Indeed, by adopting the ICO own logic, VPNs would have to scan their users’ faces, an odd practice for services which are meant to protect from online tracking, surveillance and censorship. Once users start bypassing VPN age-gates, pressure will build to extend them to email services, also the encrypted ones, to prevent children from using an adult’s email to register. Or, Internet Service Providers may be asked to monitor user behaviour to detect if someone is trying to use file-sharing services to download age restricted software or content.

UK data protection law should provide checks and balances against an arms race towards pervasive Internet surveillance, but the ICO’s posture only adds fuel to the fire.

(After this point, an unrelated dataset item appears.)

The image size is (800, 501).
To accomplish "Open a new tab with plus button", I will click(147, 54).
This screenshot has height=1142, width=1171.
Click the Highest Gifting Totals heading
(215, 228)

A certain degree of empathy is due for regulators like the ICO, and their tasks of navigating the inner tension between online safety legislation that requires mass surveillance and UK data protection law, that protects us against it. However, the ICO is actively making this worse by pushing online providers to quickly adopt age verification services while disregarding compliance failures within the industry. It does not need to be this way.

The ICO could enforce against age verification providers, like the Spanish data protection watchdog recently did by fining Yoti, the erstwhile poster-child of privacy-friendly age verification tech, €950,000. By stopping age verification providers from exploiting data they collect for advertising or other spurious purposes, the ICO could protect the public and address widespread concerns about age verification. By keeping data practices in check, the ICO would also make it easier for online platform to adopt this technology without unduly trumping the privacy of their users.

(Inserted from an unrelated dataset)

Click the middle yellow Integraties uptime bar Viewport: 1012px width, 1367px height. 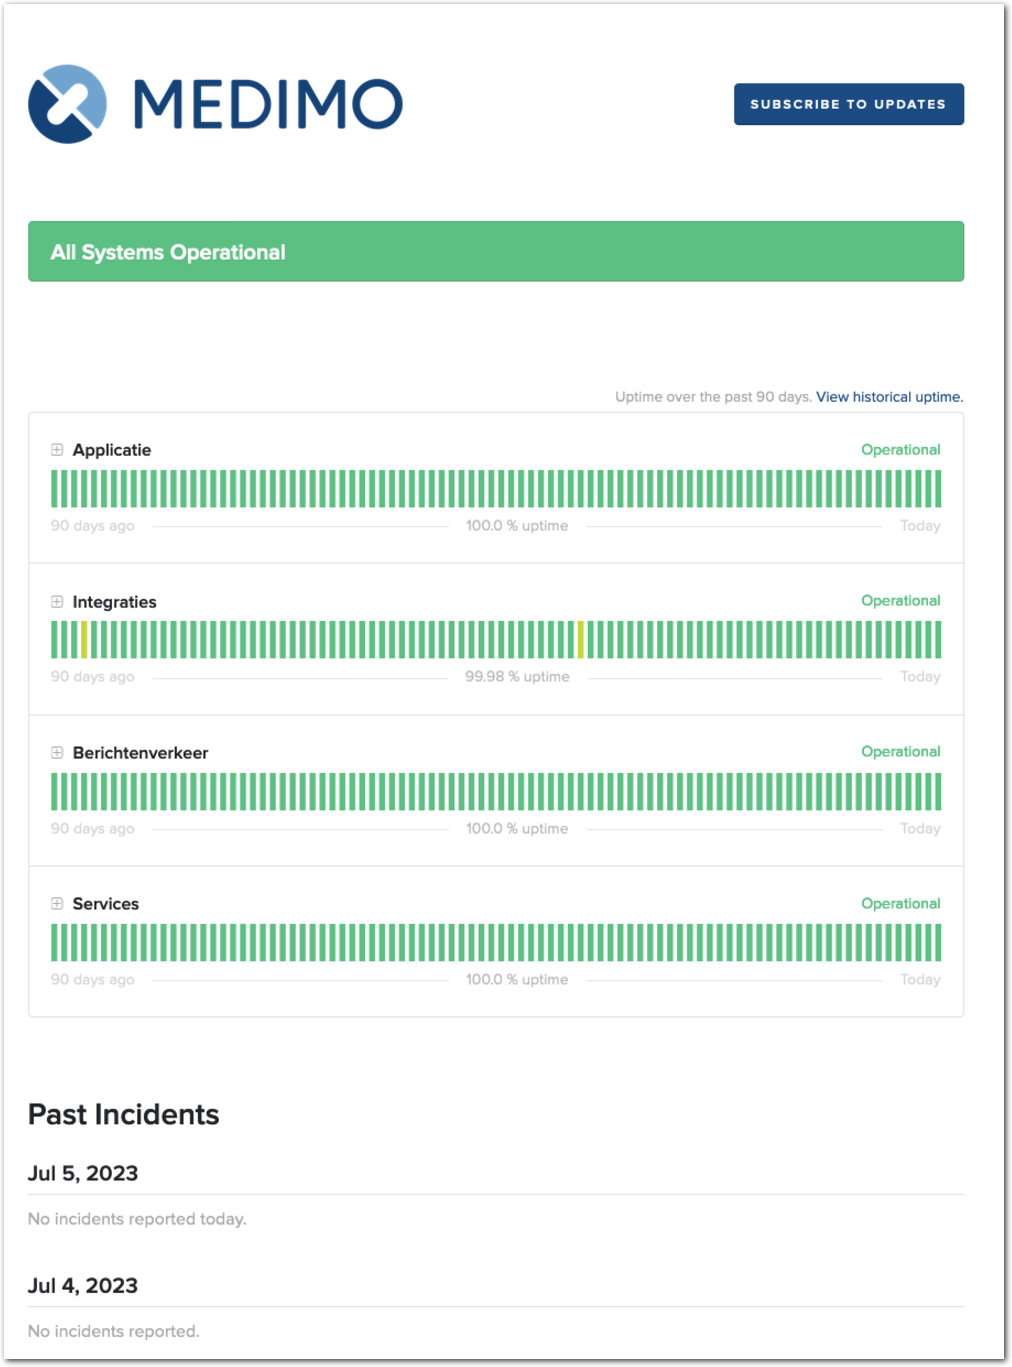pyautogui.click(x=580, y=640)
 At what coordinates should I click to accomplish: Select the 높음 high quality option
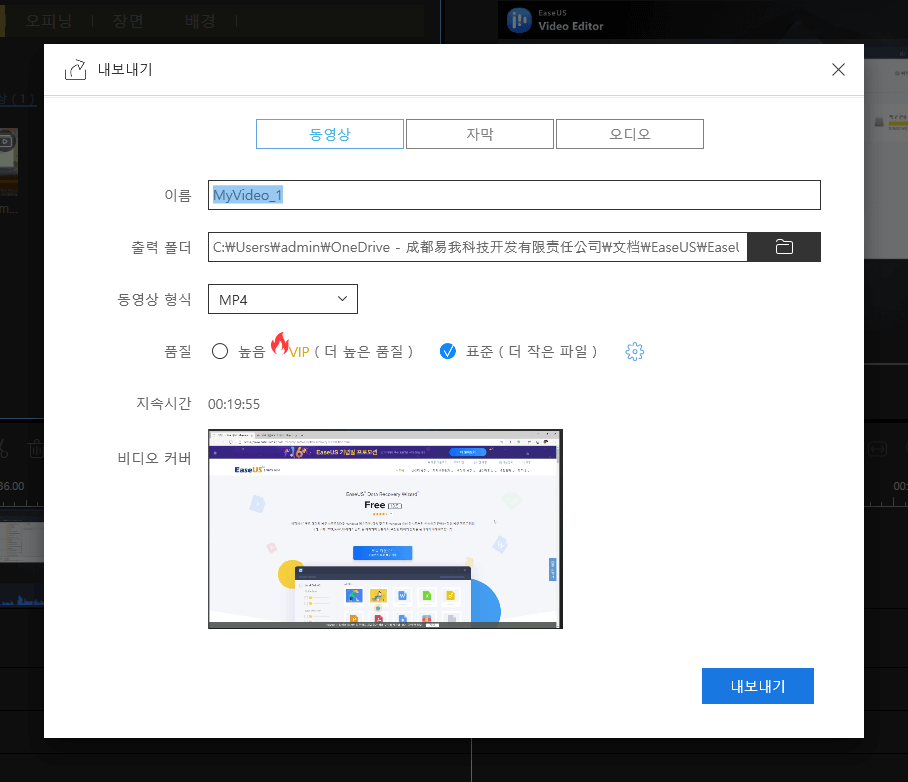coord(220,351)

Such a posture would reflect the ICO statutory obligations under the law, but it would also displease the government and the political bandwagon that supports age verification at all costs. Given the ICO’s past record, such a reckoning appears unlikely.

Indeed, the ICO recently signed a Memorandum of Understanding with the government, which Ministers characterised as a shift “to a relationship of partnership rather than opposition”. Even before the MoU, the ICO have frequently shied away from asserting their own independence and regulatory integrity, as shown by the decision not to investigate the Ministry of Defence for the Afghan data breach, or the initiative to deregulate cookie consent requirements to support the government’s growth agenda.

We need a regulator with the independence and willpower to protect us, and stand up against the government when they get it wrong. This is why Open Rights Group has been asking the Select Committee for Science, Innovation and Technology to open a formal inquiry into the performance of the ICO. We are also wrote to the Department of Science, Innovation and Technology to regulate companies performing digital identity checks to ascertain people’s age, but months later have not had any response.